It has become de rigueur among most large employers: If someone is accused of misconduct, they arrange an investigation before terminating. Often, it means bringing in an outside investigator who charges more than it would have cost to simply dismiss that employee without cause. Such “workplace investigators” conduct numerous seminars convincing employers that it is imperative to investigate before asserting cause. But it is largely a boondoggle with the major beneficiary, not the employer or employee, but those very investigators.

This issue came up in a case by Patrick McCallum against Saputo Dairy Products GP.

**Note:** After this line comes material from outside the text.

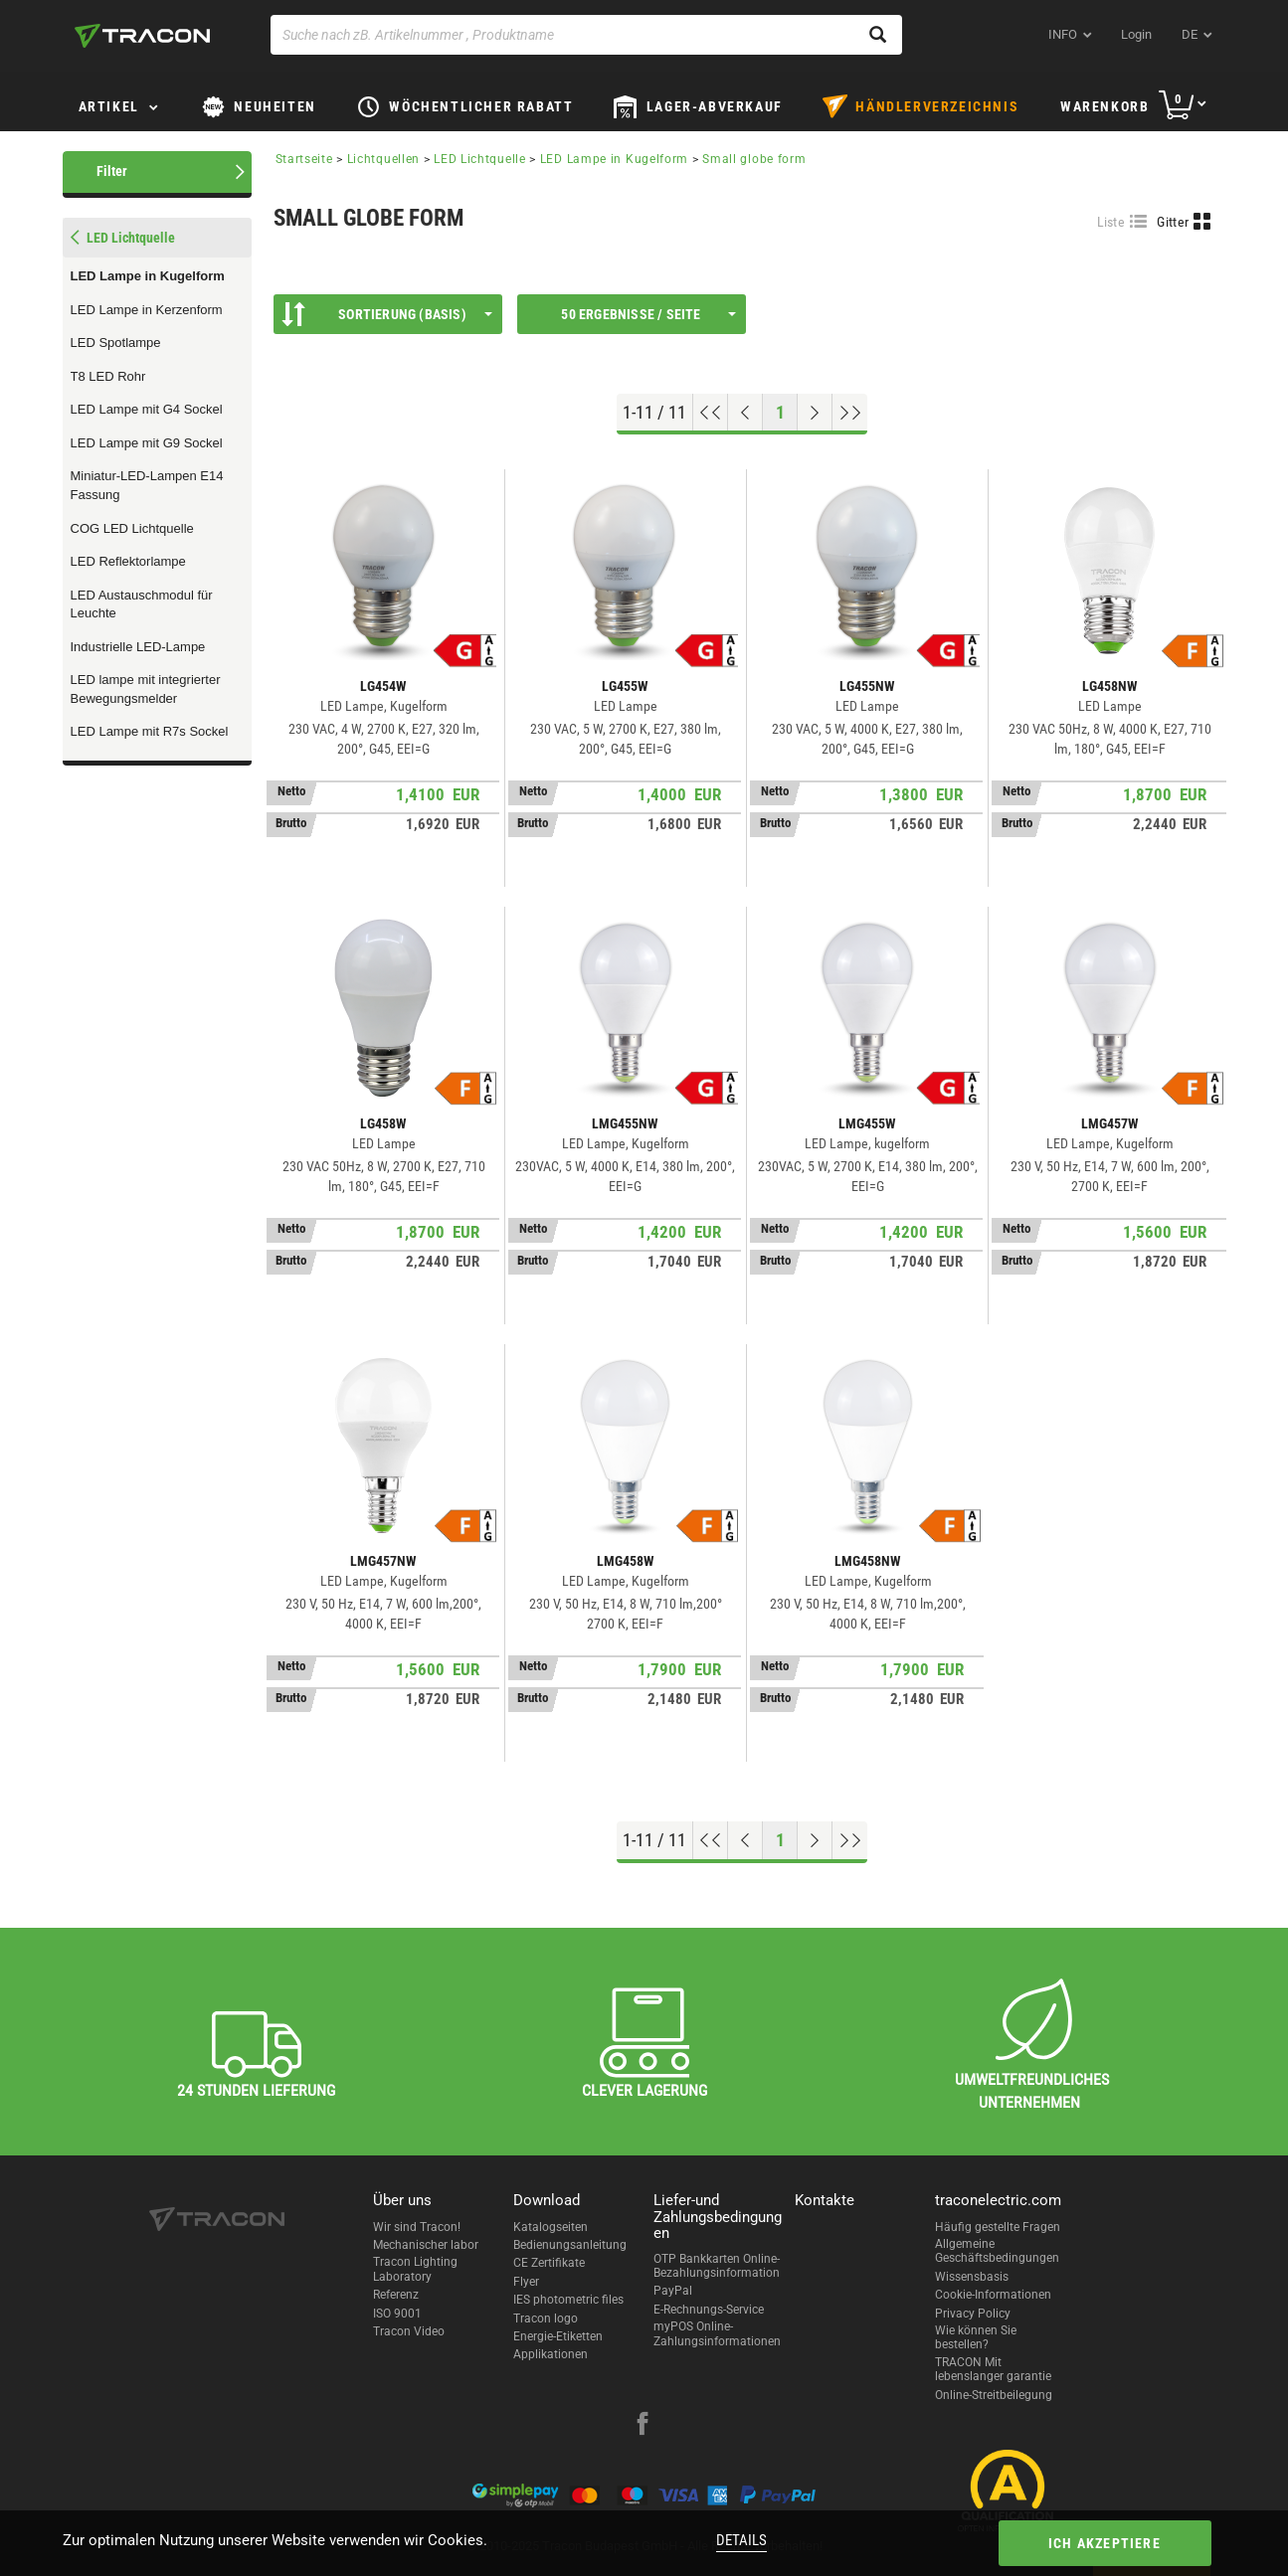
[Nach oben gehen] (710, 412)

McCallum worked for the Quebec dairy company as a sales representative checking its cheese in stores and providing credit for unsaleable cheese. He attended a Loblaws superstore and removed 14 packages which he deemed unsaleable. He claimed that he intended to later dispose of it himself as the store’s compactor was locked. Unfortunately for him, he was stopped by the store’s loss prevention officer for removing the product without paying. He unsuccessfully approached store management to try to resolve the matter.

Saputo dismissed him without bothering to learn the details of what had occurred, such as the amount of cheese taken, whether it was saleable, that some of the cheese was made by a competitor and that other cheese could not have a credit attached. In other words, Saputo failed to conduct even the pretence of an investigation.

McCallum sued for wrongful dismissal, bad faith damages, punitive damages and costs.

The trial judge did not believe him. He decided that McCallum intended to steal the cheese and also attempted to get a store manager to falsely claim that he had provided permission to remove it from the store.

The trial judge noted that no effort was made to interview McCallum prior to firing him or to obtain statements from others. He was simply “presented with his termination letter.“

McCallum appealed, arguing that there is a “well-established duty to investigate before terminating an employee for dishonest conduct,“ and that Saputo could not rely on information obtained after firing him. He argued the judgement set “a dangerous precedent by allowing an employer to terminate based upon allegations of dishonesty without any investigation and then use the discovery process afforded by litigation to justify the termination after the fact.“

The Manitoba Court of Appeal disagreed with McCallum, citing decisions of the British House of Lords and Supreme Court of Canada finding that, in an employment relationship, “there is no duty to act fairly when deciding to terminate employment.”

Moreover, the Court of Appeal confirmed, an employer could even justify a termination for cause on grounds different then those given, even if they were not known at the time of dismissal, which is referred to as the doctrine of “after-acquired cause.”

There are good reasons to conduct an investigation of the type I describe below. The primary one is that it ties the employee down to a version of events which they cannot credibly later resile from after “lawyering up.” It also sometimes results in employers learning of flaws in their systems or avoiding firing when the employee has a legitimate excuse. Sometimes employers acquire cause for dismissal, not because of what the employee is being investigated for, but because the employee lied during that investigation or refused to participate, both generally grounds for cause.

It is for those reasons that I have my clients conduct investigations before firing. But not the elaborate multi-day, hundred-thousand-dollar investigations pushed by the investigation lobby. Simply have someone in your own human resource department, perhaps training one of them as an investigator, sit down with the accused and other relevant witnesses, and conduct interviews over one or two days. Such an HR employee already knows your culture and policies and has an immediate advantage over an outsider.

If you are going to engage a third-party investigator, which is advisable, for example if the CEO’s conduct is suspect, never use an outside lawyer or investigator but use a retired judge.

They will have the immediate respect of all relevant stakeholders, including the court, and are often less expensive than the third-party investigation shops. They also are trained and accustomed in ascertaining facts and making determinations as opposed to cross-examining. Finally, they will less likely be seen as hired guns making findings to please the companies hiring them.

When there is a public scandal and the government wants it investigated, they turn to judges or retired judges to conduct investigations, not to practicing lawyers. You should do the same.